Bad Credit refers to the results of failing to stay current on credit agreements. In practice it leads to an incapability of being approved on new lines of personal (or business) credit. It usually results because the individuals or businesses in question have failed to pay prior credit obligations or loans in a timely fashion. It could also mean that the individuals (or companies) in question have failed to repay their credit obligations whatsoever.
Several major credit bureaus actually maintain a complete record of individuals’ credit histories in files called personal credit reports. These credit reporting agencies gather all relevant credit information, including timely or delinquent payments or defaults on credit card obligations and outstanding loans. They place all of this good and bad information alike on the individuals’ personal credit reports.
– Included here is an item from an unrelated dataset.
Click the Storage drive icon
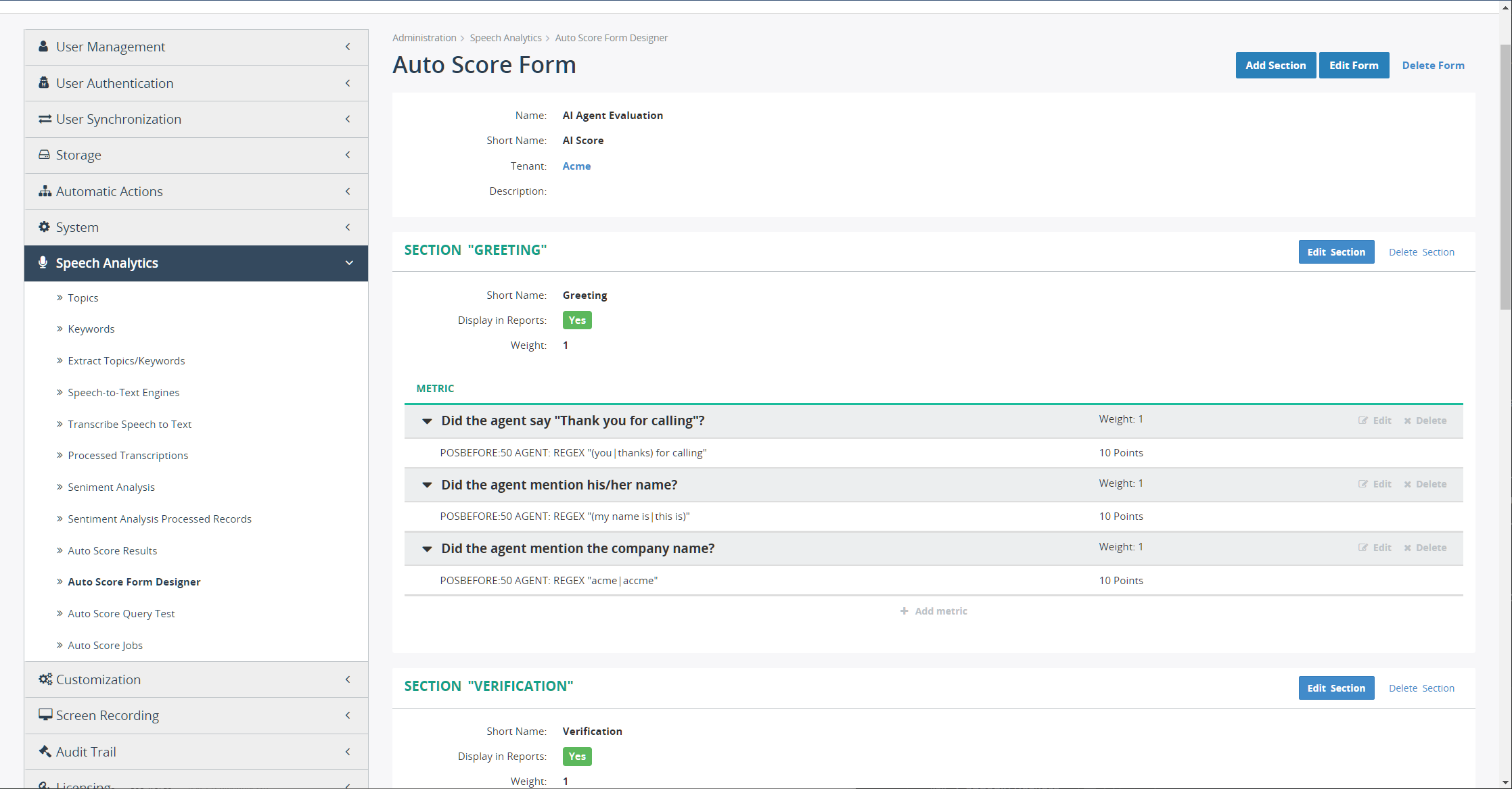The image size is (1512, 789). [x=44, y=155]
Any accounts that had high balances, went out for collection, or led to vehicle or personal property repossession or the filing of bankruptcy protection will all be noted on the credit reports.
These episodes lead to seriously bad credit. It becomes most derogatory when there are many cases of such negative credit items which become filed by creditors in relatively short time spans. There are many negative credit events that can cause lenders to shun businesses and individuals when they only appear even once on a given credit report. Among these are repossessions, bankruptcies, and foreclosures.
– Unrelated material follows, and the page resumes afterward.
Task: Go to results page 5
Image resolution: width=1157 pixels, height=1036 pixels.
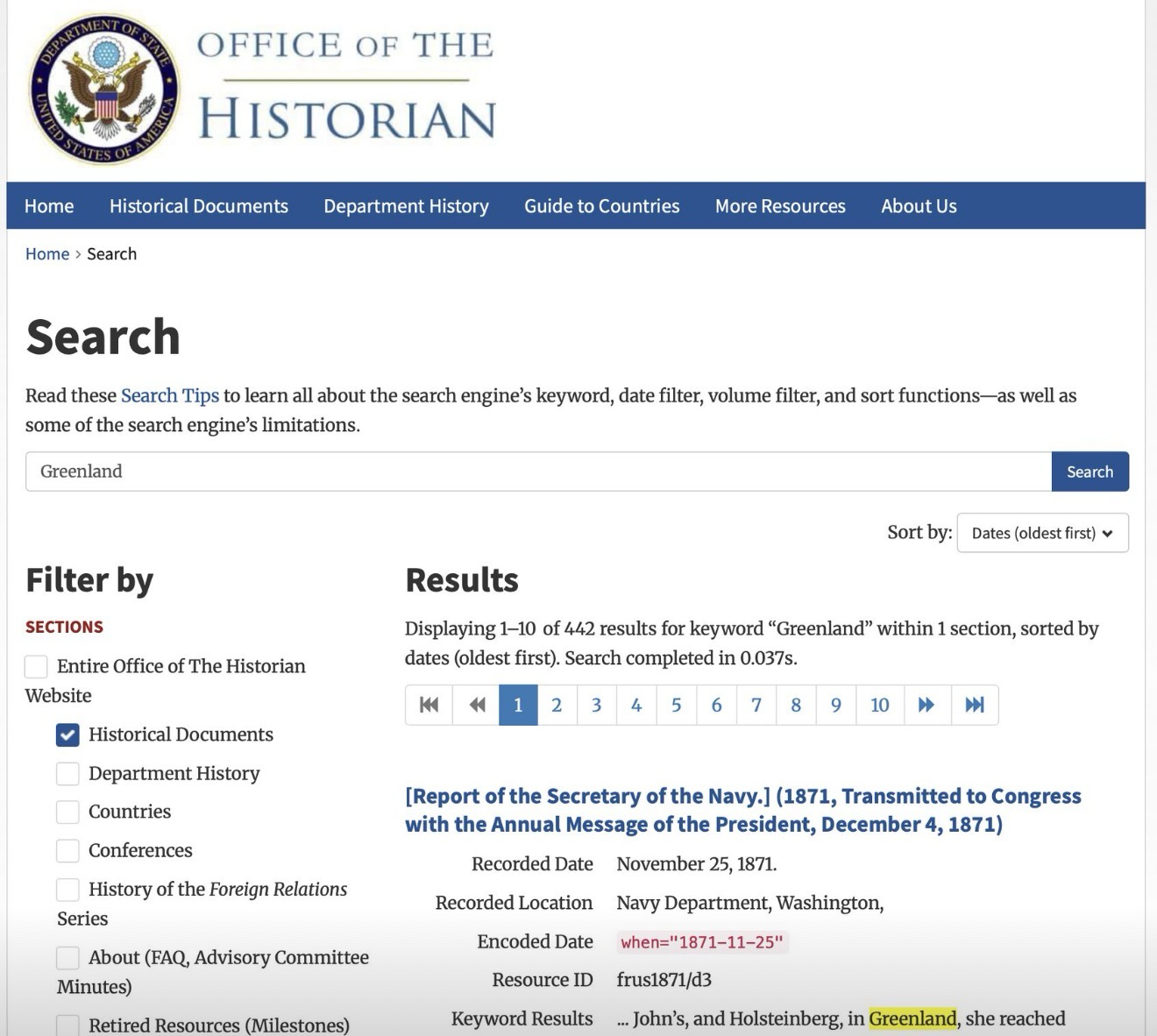Action: tap(676, 705)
Such information which collects in individual and business credit reports becomes the cornerstone for credit scores. These represent three digit numerical portraits of any individuals’ or entities’ credit history at a particular moment in time. For individuals, such credit scores typically run the gamut of from 300 to 850. While 850 would represent the ultimate in perfect, spotless credit, 300 refers to the worst possible or no credit history scenarios.
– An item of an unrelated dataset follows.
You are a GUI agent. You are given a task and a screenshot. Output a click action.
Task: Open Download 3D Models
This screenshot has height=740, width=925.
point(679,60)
In point of fact, every lender makes its own determination for what is a negative or positive credit score. A range of breakdowns are more or less consensus with many firms however. Variations naturally exist on these ranges, as some companies are more credit averse and risk prone than others are. From 700 to 850 is typically regarded as excellent to very good credit. From 680 to 699 is commonly called a good credit rating, as the average American possesses a 682 score. From 620 to 679 they consider to be average credit.
Low credit kicks in ranging from 580 on up to 619 in general. Poor credit runs from 500 to 579. Outright bad credit ranges from 300 to 499. Obviously there are some variances of opinion on what is considered a low versus a poor or bad credit score. A massive number of lenders draw the line at 620. Under this represents significant credit risks, while above it is a score with which many of them will work.
Having bad credit means that the majority of lenders do not really want to extend credit to these individuals since they are likely to run behind on the agreed-upon repayment terms that come with the account. This leads to credit applications being rejected. For those who do manage to get approval despite their poor credit, they will typically find that they are receiving greater interest rates than those borrowers who maintain high to good credit scores. This is because the lender requires greater compensation in exchange for taking on a higher degree of risk in lending to credit-risky personal profiles.
For those who suffer from bad credit, there are other consequences beyond having loan, mortgage, and credit card applications rejected or receiving higher interest rates provided with successful applications. Insurance companies use deceptive variations on credit scores to come up with the insurance rates which they offer. Utility companies as well as cell phone carriers will commonly exact a security deposit from those applicants who boast negative credit. Landlords of properties will often demand a larger security deposit from those with poor credit. They could simply reject the rental application altogether over it.